**** Data provided ****

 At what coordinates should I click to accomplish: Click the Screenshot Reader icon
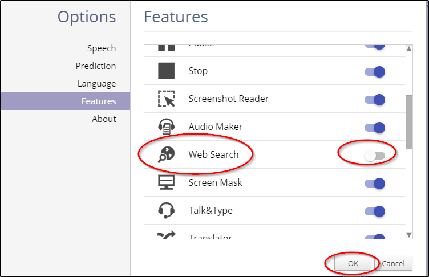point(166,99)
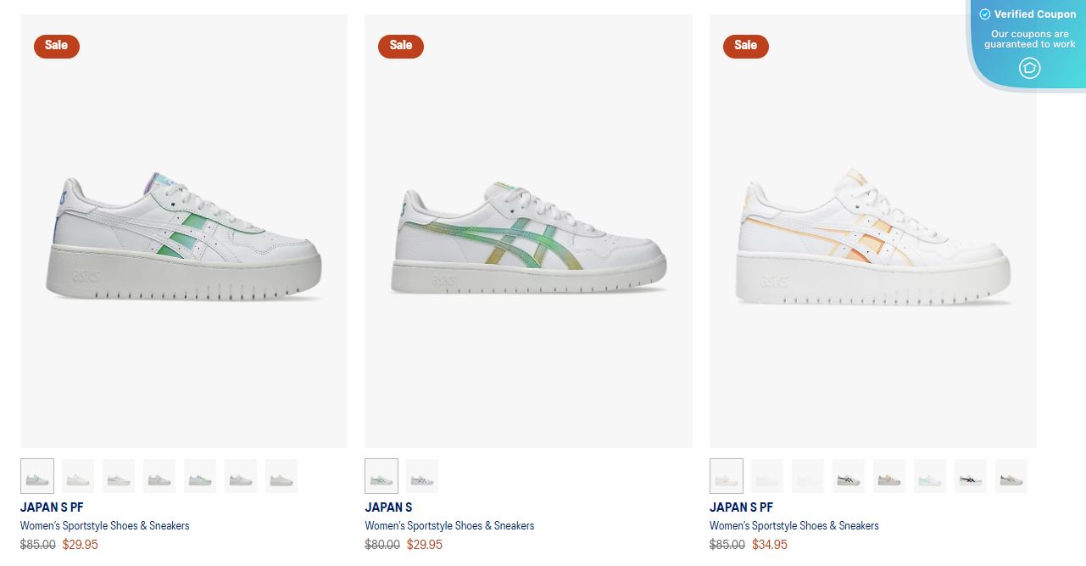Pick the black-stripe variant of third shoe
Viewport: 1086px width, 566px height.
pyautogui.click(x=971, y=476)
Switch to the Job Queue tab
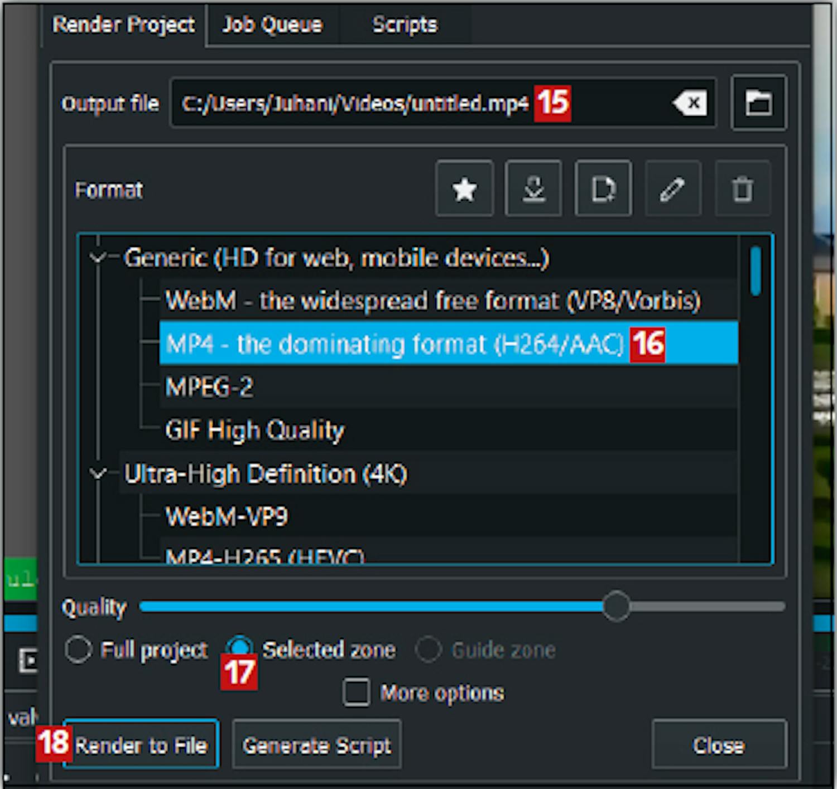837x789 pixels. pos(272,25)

****
**** Data provided ****

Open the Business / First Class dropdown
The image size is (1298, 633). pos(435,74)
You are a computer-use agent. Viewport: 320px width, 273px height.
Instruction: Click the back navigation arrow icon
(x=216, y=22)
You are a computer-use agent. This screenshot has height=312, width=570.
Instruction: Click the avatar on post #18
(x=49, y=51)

****

■ **To be done**: Rewrite the listing starting at the line containing "At what coordinates" and ending at the line containing "837x789 pixels. pos(272,25)", with "Job Queue" swapped for "Print Queue" and everything else left as it is. Omit the pictures from your answer.

■ **Worked solution**:
 At what coordinates should I click to accomplish: Click the Screenshot Reader icon
point(166,99)
Pick the black-stripe variant of third shoe
Viewport: 1086px width, 566px height.
pyautogui.click(x=971, y=476)
Switch to the Print Queue tab
837x789 pixels. pos(272,25)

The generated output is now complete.